▶ [TEXT BLOCK]:
⌘ kean.blog

Regex, Part 2: Compiler

  

The parser, introduced in the previous article, produces an Abstract Syntax Tree (AST). AST is a structured representation of the pattern which is easy to manipulate. Now, the question is how to turn it into something that can be evaluated to check if it matches an input string.

Fortunately, there are very few concepts that you need to know, most of which we already covered in the previous articles. In this article, you will start seeing all the pieces coming together. Are you excited?

Regular Languages #

In Regex, Part 1: Grammar I briefly mentioned Chomsky Hierarchy of grammars. In Regex, Part 2: Parser we implemented a parser which recognizes a regular expression language. This is a Type-2 language (or context-free language). Chomsky Hierarchy states that you need a Pushdown Automatin to recognize it. This is essentially what we implemented using Parser Combinators, but without mentioning it explicitly (there was already too much theory to go through!).

Now, if you look at Chomsky Hierarchy more closely, there is also Type-3 grammars (or regular grammars) which define regular languages. This sounds familiar, doesn’t it? It says that you need Finite State Automaton to recognize these languages. What does it all mean?

There are a lot of parallels between what we were doing in the previous articles and what we are going to do next:

Grammar Languages Automaton
Type 2 Context-free* Pushdown Automaton
Type 3* Regular Finite State Automaton

* In our case, these both of these are the same thing – regular expression language. We used Pushdown Automaton to recognize a regular expression language (Type-2 language). And now we will use this language to generate Finite State Automaton.

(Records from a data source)

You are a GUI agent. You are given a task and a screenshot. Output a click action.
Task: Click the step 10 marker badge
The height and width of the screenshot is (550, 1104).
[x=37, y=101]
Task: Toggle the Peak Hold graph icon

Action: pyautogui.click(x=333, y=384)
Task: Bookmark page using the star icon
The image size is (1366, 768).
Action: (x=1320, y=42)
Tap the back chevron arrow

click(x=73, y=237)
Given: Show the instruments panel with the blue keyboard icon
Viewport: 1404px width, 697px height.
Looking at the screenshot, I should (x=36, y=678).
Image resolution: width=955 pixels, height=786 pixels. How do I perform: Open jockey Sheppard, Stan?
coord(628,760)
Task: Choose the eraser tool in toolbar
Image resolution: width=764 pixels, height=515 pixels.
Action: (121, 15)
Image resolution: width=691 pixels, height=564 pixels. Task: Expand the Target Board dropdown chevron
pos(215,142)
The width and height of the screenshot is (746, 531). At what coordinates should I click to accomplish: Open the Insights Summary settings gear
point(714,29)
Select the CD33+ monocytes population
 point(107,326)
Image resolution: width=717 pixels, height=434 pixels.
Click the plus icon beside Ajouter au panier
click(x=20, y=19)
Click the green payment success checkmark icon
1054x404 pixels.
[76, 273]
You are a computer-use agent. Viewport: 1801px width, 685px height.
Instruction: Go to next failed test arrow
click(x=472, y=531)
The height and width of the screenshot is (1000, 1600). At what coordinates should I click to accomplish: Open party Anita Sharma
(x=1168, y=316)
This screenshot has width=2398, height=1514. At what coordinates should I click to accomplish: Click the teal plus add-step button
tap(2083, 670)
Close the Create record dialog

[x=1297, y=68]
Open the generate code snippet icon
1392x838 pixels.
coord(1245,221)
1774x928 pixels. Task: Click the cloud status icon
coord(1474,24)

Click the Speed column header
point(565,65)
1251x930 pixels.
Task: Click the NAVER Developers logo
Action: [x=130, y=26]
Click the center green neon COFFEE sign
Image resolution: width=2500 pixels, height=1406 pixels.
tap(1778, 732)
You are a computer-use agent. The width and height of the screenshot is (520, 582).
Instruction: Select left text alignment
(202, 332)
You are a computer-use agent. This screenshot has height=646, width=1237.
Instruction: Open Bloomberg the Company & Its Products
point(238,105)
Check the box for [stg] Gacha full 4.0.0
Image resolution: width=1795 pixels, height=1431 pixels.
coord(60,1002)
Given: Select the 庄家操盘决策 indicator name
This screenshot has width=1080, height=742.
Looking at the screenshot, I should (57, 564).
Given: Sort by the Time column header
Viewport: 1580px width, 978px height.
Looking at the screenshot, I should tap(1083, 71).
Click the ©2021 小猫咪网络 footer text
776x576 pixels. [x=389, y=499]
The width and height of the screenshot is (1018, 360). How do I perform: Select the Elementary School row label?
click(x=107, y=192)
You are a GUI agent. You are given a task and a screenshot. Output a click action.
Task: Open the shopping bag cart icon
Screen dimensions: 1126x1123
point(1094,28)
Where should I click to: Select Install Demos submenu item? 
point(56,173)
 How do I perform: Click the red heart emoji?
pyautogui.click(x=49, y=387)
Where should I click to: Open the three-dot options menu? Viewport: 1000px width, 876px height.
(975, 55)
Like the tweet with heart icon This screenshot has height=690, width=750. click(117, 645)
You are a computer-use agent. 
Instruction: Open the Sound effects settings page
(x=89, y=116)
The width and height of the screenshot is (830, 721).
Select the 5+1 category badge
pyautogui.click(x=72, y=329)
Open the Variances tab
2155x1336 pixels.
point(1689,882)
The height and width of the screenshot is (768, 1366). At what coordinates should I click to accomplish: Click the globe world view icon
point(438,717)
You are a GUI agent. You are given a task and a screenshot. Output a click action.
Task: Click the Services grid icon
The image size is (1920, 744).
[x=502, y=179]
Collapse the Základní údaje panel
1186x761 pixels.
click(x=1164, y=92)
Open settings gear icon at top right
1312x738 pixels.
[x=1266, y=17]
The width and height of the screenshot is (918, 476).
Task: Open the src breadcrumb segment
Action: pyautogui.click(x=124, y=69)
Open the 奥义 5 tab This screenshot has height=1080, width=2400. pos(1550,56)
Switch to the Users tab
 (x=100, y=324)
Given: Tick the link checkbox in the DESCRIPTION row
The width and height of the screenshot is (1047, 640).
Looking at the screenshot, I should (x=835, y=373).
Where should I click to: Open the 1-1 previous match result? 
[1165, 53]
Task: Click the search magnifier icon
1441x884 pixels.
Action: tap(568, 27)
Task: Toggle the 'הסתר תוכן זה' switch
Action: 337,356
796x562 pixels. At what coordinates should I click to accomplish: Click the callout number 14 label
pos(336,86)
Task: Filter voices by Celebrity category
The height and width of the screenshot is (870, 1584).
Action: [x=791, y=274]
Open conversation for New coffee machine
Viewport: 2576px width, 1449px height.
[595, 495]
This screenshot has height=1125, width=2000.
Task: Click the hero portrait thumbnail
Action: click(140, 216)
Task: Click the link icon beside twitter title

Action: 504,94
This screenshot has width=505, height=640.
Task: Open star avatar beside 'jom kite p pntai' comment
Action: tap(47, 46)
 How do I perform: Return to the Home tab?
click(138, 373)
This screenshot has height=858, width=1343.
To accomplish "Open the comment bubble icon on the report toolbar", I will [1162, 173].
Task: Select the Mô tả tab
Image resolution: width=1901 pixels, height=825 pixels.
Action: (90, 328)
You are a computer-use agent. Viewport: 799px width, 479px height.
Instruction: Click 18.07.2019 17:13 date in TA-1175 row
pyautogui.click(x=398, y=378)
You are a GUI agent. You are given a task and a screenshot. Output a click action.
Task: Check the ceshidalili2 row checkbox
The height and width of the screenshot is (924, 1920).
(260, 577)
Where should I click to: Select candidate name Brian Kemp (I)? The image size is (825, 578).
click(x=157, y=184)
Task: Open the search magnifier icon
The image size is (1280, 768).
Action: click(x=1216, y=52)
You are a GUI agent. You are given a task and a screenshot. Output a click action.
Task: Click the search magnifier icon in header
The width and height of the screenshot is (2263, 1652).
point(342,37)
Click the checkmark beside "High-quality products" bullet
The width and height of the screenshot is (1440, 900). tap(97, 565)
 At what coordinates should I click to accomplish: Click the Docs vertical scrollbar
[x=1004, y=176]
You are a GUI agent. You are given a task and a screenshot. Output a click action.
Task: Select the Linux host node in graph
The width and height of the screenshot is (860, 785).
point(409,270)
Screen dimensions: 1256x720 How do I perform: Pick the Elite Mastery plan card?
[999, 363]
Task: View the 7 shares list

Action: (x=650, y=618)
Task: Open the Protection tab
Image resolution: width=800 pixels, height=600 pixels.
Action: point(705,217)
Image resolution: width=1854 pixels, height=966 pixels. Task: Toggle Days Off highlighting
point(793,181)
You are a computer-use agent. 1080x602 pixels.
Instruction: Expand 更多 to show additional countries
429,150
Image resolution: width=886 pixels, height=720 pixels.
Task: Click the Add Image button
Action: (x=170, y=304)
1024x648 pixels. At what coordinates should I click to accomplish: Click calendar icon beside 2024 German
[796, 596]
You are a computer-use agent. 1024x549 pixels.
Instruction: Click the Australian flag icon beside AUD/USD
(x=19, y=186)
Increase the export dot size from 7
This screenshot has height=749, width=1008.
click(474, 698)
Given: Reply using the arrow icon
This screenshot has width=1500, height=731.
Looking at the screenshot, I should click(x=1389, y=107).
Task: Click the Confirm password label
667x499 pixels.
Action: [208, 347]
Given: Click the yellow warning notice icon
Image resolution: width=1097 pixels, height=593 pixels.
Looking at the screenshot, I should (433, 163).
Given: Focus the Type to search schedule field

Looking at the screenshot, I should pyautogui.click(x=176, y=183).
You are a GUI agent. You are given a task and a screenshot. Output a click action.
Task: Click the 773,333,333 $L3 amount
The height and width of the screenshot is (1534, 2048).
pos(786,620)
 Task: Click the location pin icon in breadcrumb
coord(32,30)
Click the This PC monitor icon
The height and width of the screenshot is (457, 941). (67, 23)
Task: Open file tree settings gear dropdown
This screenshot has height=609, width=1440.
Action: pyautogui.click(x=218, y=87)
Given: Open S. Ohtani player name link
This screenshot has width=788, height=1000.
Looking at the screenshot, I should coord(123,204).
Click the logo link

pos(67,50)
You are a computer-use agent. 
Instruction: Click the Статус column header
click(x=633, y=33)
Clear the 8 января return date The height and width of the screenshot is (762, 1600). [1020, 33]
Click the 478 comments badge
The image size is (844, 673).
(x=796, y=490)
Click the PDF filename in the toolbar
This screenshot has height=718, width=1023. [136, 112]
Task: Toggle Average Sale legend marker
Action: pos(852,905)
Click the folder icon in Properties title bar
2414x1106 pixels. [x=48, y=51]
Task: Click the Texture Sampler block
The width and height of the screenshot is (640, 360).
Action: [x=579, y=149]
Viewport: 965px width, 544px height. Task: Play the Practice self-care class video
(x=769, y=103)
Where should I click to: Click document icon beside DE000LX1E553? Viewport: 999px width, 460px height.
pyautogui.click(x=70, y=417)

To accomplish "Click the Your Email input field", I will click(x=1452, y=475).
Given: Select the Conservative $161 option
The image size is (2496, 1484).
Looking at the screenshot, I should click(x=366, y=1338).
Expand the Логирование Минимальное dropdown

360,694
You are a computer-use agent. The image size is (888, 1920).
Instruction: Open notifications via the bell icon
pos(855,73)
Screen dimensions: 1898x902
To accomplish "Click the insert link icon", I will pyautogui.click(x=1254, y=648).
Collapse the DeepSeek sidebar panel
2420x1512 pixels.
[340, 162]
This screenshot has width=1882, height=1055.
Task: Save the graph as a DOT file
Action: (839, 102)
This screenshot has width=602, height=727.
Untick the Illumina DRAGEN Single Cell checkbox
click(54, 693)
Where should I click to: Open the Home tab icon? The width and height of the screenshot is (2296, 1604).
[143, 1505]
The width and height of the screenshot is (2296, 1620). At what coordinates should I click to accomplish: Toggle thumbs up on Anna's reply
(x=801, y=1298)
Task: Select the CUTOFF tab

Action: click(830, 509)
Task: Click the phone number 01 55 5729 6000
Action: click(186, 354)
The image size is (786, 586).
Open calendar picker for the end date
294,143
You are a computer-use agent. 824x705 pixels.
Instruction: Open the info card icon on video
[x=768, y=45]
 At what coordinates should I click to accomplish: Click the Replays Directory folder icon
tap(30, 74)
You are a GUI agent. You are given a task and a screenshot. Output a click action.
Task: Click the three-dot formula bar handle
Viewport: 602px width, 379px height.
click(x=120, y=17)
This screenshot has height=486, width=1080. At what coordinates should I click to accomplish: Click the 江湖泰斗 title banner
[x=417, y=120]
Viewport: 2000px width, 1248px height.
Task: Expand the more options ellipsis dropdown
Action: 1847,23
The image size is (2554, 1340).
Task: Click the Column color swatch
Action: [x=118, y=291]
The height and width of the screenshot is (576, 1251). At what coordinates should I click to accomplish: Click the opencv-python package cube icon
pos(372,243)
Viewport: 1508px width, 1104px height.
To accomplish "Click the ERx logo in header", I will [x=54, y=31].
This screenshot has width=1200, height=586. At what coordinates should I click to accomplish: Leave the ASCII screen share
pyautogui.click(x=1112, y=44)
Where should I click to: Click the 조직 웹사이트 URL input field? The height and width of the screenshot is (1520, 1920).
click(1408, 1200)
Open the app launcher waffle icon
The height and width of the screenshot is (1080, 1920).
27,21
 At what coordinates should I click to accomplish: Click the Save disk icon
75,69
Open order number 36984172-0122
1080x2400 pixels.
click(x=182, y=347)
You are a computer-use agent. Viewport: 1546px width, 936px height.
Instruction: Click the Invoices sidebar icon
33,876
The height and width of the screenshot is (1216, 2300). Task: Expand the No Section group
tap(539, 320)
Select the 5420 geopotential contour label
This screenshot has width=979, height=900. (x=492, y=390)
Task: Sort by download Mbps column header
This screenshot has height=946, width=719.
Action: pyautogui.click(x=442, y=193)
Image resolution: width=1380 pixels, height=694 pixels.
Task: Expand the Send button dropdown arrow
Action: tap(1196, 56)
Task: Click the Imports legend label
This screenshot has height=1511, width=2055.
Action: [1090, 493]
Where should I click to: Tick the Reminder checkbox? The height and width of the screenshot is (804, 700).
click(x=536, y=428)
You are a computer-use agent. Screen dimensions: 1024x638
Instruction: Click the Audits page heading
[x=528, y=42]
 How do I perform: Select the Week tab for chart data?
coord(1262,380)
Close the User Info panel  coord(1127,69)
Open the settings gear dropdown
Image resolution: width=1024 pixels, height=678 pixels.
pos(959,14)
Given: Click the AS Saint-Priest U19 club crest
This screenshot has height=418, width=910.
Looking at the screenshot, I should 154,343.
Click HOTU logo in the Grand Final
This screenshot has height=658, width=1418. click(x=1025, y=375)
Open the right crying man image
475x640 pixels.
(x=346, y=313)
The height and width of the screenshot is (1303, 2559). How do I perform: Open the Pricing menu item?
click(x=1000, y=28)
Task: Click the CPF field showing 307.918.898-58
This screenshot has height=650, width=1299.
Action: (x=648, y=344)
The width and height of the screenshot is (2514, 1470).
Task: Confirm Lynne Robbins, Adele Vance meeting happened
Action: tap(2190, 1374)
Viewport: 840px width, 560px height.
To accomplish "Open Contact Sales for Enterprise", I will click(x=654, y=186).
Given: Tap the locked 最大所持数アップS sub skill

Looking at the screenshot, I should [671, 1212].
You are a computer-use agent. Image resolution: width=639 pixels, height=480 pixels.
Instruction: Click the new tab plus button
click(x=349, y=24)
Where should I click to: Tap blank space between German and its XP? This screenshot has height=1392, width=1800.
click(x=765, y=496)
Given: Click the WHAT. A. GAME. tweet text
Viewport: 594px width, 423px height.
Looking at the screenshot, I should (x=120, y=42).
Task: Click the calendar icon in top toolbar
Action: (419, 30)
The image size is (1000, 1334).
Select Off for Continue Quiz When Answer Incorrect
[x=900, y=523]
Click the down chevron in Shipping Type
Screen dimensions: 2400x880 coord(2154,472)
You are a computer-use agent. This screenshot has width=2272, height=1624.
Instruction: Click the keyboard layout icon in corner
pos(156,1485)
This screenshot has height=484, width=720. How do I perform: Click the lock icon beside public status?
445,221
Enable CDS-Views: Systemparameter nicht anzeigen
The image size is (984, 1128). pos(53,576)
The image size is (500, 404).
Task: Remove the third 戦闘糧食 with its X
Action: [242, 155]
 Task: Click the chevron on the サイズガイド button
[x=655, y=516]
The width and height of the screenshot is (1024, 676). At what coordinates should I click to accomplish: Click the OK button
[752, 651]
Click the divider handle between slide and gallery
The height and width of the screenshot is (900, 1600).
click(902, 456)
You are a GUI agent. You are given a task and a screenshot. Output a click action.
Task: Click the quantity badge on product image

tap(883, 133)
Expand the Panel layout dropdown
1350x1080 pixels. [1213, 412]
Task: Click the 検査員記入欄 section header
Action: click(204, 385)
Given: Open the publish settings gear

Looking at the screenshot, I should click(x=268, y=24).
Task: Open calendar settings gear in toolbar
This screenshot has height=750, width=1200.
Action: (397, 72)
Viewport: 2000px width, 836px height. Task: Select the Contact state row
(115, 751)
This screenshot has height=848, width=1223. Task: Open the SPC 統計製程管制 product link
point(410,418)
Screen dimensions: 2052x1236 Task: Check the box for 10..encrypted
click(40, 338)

▶ [GIVEN TASK 1]: What are the column headings of the table in the regex compiler article?
▶ [GIVEN TASK 2]: Rewrite the regex compiler article from "Fortunately, there are" to "to go through!).", putting "Chomsky's hierarchy" in place of "Chomsky Hierarchy".
This material has no connection to the regex compiler article.

▶ [WORKED ANSWER 1]: Grammar, Languages, Automaton

▶ [WORKED ANSWER 2]:
Fortunately, there are very few concepts that you need to know, most of which we already covered in the previous articles. In this article, you will start seeing all the pieces coming together. Are you excited?

Regular Languages #

In Regex, Part 1: Grammar I briefly mentioned Chomsky's hierarchy of grammars. In Regex, Part 2: Parser we implemented a parser which recognizes a regular expression language. This is a Type-2 language (or context-free language). Chomsky's hierarchy states that you need a Pushdown Automatin to recognize it. This is essentially what we implemented using Parser Combinators, but without mentioning it explicitly (there was already too much theory to go through!).